Cq-Include-Trybots: luci.golang.try:gotip-linux-amd64-longtest,gotip-linux-arm64-longtest,gotip-linux-386-longtest
Change-Id: I9f7e7e9918a4a6f16e80f6aaf33103126568a81f
Reviewed-on: https://go-review.googlesource.com/c/go/+/610815
LUCI-TryBot-Result: Go LUCI <golang-scoped@luci-project-accounts.iam.gserviceaccount.com>
Reviewed-by: Michael Knyszek <mknyszek@google.com>
Reviewed-by: Mark Freeman <markfreeman@google.com>
src/runtime/pprof/pprof.go
src/runtime/profbuf.go
src/runtime/profbuf_test.go

index 78d00af6cac2fd649e0ae24a524c8bf9db3bd0cd..c617a8b26a4968a44aeecafa20d710488b4da8eb 100644 (file)
@@ -924,7 +924,10 @@ func profileWriter(w io.Writer) {
        b := newProfileBuilder(w)
        var err error
        for {
-               time.Sleep(100 * time.Millisecond)
+               if runtime.GOOS == "darwin" || runtime.GOOS == "ios" {
+                       // see runtime_pprof_readProfile
+                       time.Sleep(100 * time.Millisecond)
+               }
                data, tags, eof := readProfile()

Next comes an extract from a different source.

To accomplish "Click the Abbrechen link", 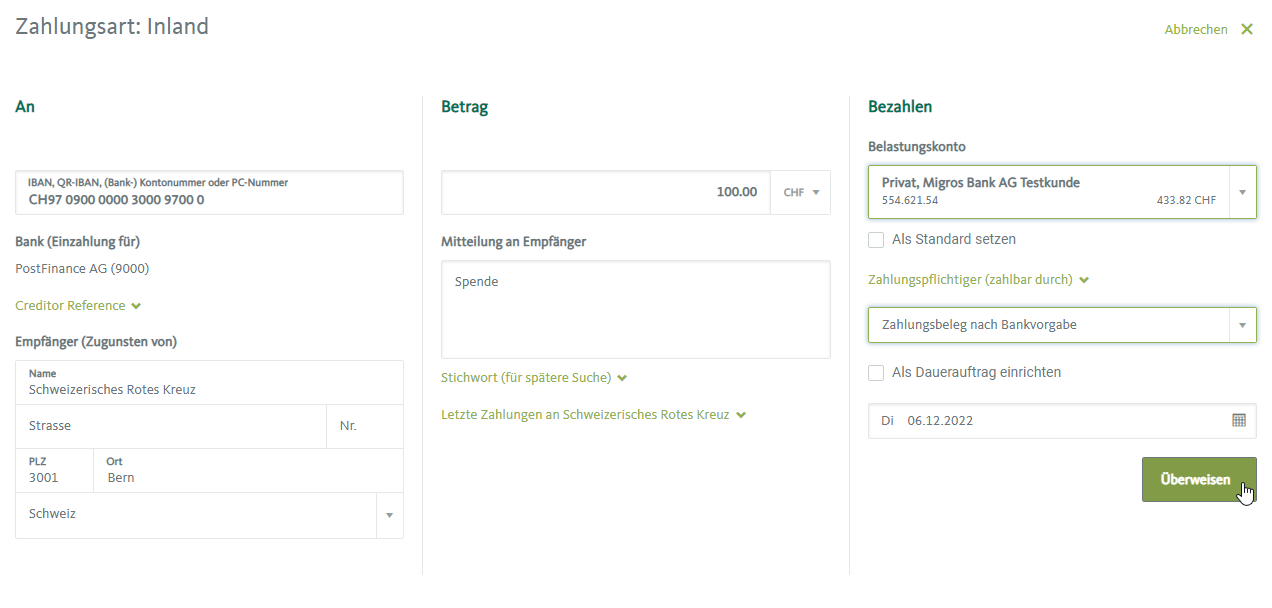I will point(1195,30).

                if e := b.addCPUData(data, tags); e != nil && err == nil {
                        err = e
index 40aff9e1d2425131764446bc50bd8d56907a0e8b..147212206fc1259d9edb76ed2fe76caa2cfdedd3 100644 (file)
@@ -38,6 +38,10 @@ import (
 // be returned by read. By definition, r ≤ rNext ≤ w (before wraparound),
 // and rNext is only used by the reader, so it can be accessed without atomics.
 //
+// If the reader is blocked waiting for more data, the writer will wake it up if
+// either the buffer is more than half full, or when the writer sets the eof
+// marker or writes overflow entries (described below.)
+//
 // If the writer gets ahead of the reader, so that the buffer fills,
 // future writes are discarded and replaced in the output stream by an
 // overflow entry, which has size 2+hdrsize+1, time set to the time of
@@ -378,11 +382,28 @@ func (b *profBuf) write(tagPtr *unsafe.Pointer, now int64, hdr []uint64, stk []u
                // Racing with reader setting flag bits in b.w, to avoid lost wakeups.

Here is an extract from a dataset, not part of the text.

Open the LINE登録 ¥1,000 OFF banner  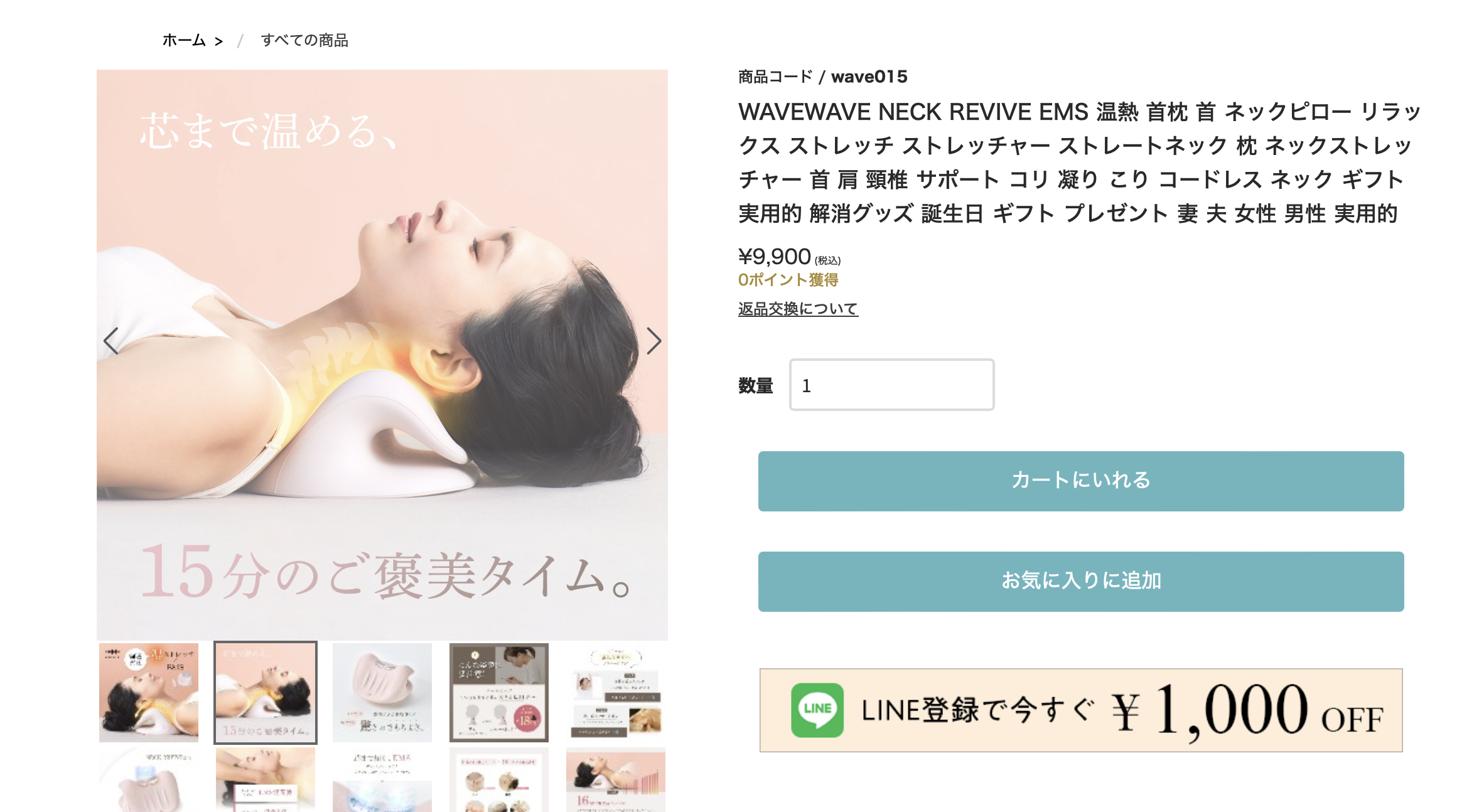[x=1081, y=710]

                old := b.w.load()
                new := old.addCountsAndClearFlags(skip+2+len(stk)+int(b.hdrsize), 1)
+               // We re-load b.r here to reduce the likelihood of early wakeups
+               // if the reader already consumed some data between the last
+               // time we read b.r and now. This isn't strictly necessary.

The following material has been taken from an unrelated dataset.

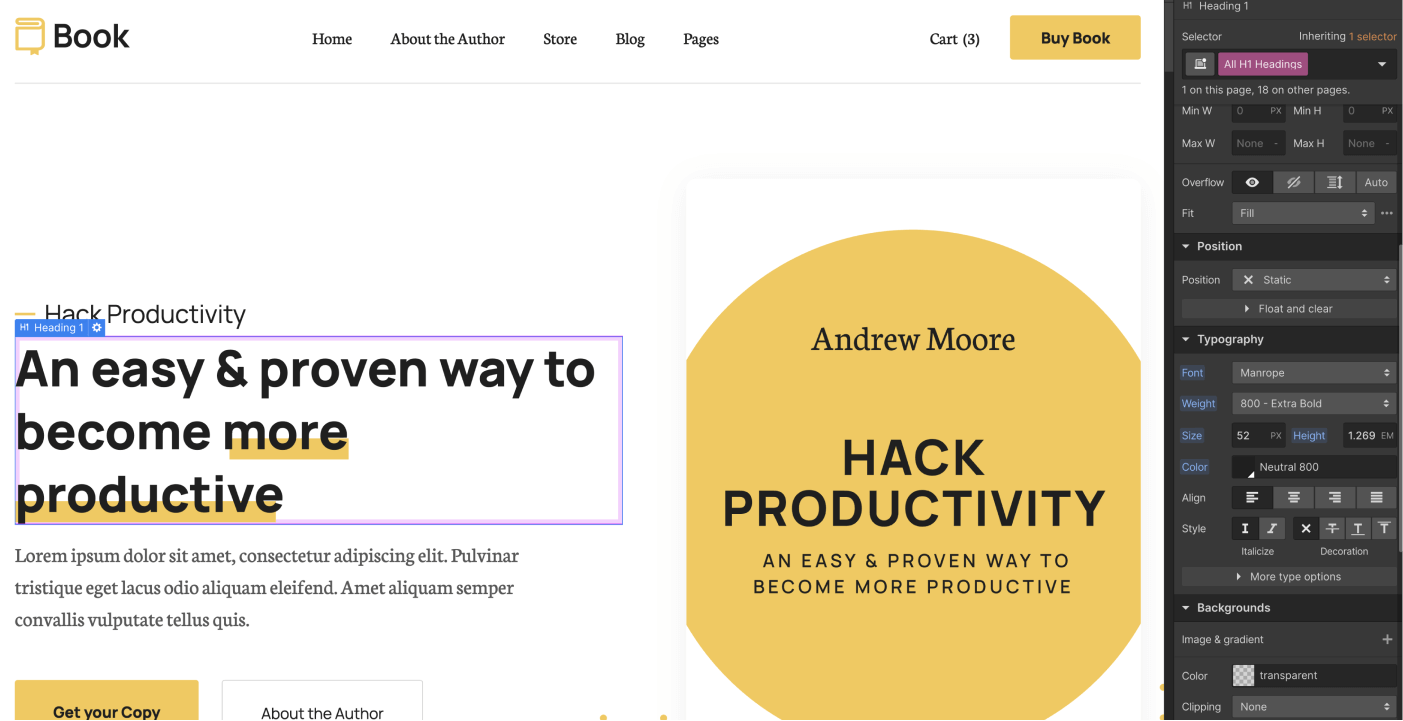1403x721 pixels.
Task: Click the Buy Book button
Action: [1075, 37]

+               unread := countSub(new.dataCount(), b.r.load().dataCount())
+               if unread < 0 {
+                       // The new count overflowed and wrapped around.
+                       unread += len(b.data)
+               }
+               wakeupThreshold := len(b.data) / 2
+               if unread < wakeupThreshold {
+                       // Carry over the sleeping flag since we're not planning
+                       // to wake the reader yet
+                       new |= old & profReaderSleeping
+               }
                if !b.w.cas(old, new) {
                        continue
                }
-               // If there was a reader, wake it up.
-               if old&profReaderSleeping != 0 {
+               // If we've hit our high watermark for data in the buffer,
+               // and there is a reader, wake it up.
+               if unread >= wakeupThreshold && old&profReaderSleeping != 0 {
+                       // NB: if we reach this point, then the sleeping bit is
+                       // cleared in the new b.w value
                        notewakeup(&b.wait)
                }
                break
index 7a435c9e5f9f3de8c815556c8c599391ba2b10df..2f068ac386ded861d83fae4a6e89ed0677f298b4 100644 (file)
@@ -5,8 +5,12 @@
 package runtime_test
 
 import (
+       "fmt"
+       "regexp"
+       "runtime"
        . "runtime"
        "slices"
+       "sync"
        "testing"
        "time"
        "unsafe"
@@ -190,3 +194,75 @@ func TestProfBufDoubleWakeup(t *testing.T) {
                }
        }
 }
+
+func TestProfBufWakeup(t *testing.T) {
+       b := NewProfBuf(2, 16, 2)
+       var wg sync.WaitGroup
+       wg.Go(func() {
+               read := 0
+               for {
+                       rdata, _, eof := b.Read(ProfBufBlocking)
+                       if read == 0 && len(rdata) < 8 {
+                               t.Errorf("first wake up at less than half full, got %x", rdata)
+                       }
+                       read += len(rdata)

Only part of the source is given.